This is the figure calculated by Transnet for the additional costs it had incurred as at February 2019 following a series of controversial interest rate swaps that were performed on a package of loans totalling R23bn about three years previously.
The swaps were arranged with the helping hand of Regiments Capital and Trillian Capital Partners, which raked in huge fees without valid contracts being in place.
Further losses calculated over the 15-year lifespan of those loans are projected to exceed R3bn, according to the parastatal’s acting group chief executive, Mohammed Mahomedy.
The swaps followed a pool of loans sourced by Transnet from various lenders to help fund the acquisition of 1,064 locomotives, a deal also marred by kickback allegations involving the Guptas. Transnet had signed the loan deals at a floating interest rate with a variety of lenders, including the China Development Bank, Absa, Nedbank, Futuregrowth and Old Mutual.
The ink on the loan agreements had barely dried when suddenly a grand plan was hatched to hedge the interest rates payable on the loans – despite Transnet’s own treasury unit advising against it.
Regiments was allegedly irregularly roped in by Transnet executives to execute the swaps, essentially having a different entity step in as a counter-party to take on the floating interest rate and allowing the parastatal to pay a fixed rate instead, Mahomedy said.
Whatever the intentions of the arrangement, it did not quite work out to the benefit of Transnet, which ended up paying R785m more as a result of swaps done with Nedbank and another R696m through swaps executed with the Transnet Second Defined Benefit Fund (TSDBF) as a counter-party, the commission heard on Thursday.
Mahomedy testified that such was the “push” for this deal, it was as if someone out there knew something big was about to happen.

▸ TASK PROMPT
Extend the report on Transnet's interest rate swaps beyond its last sentence, keeping its tone and focus.

▸ SOURCE MATERIAL
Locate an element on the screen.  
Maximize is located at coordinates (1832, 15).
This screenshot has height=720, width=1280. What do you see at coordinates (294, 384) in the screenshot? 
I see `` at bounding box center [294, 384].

▸ ANSWER
Based on the magnitude of the transaction, the deal required a lot more diligence and the decision to enter into loan agreements on fixed or floating rates should have been properly considered at inception, not after the loan deals were signed.
“These are realised losses of R1.4bn as at February 2019 and the gap between the floating and fixed interest rate has not closed,” Mahomedy said.
He said unrealised losses through to the end of the transaction in 2030 were expected to incur further losses and based on forward curves of interest rates, and taking all other relevant factors into account, Transnet was projecting an additional R1.8bn in losses as a result of the swaps.
“The outlook on the interest rate does not change on a daily or weekly basis unless there is quite a significant event to create a swing in market conditions,” Mahomedy said.
“Why was there such a push for this deal? What information was available and to whom? It’s as if someone knew something big was coming,” he said.
Coincidentally, the green light for the first of a series of interest rate swaps came mere days before former finance minister Nhlanhla Nene was fired on December 9 2015.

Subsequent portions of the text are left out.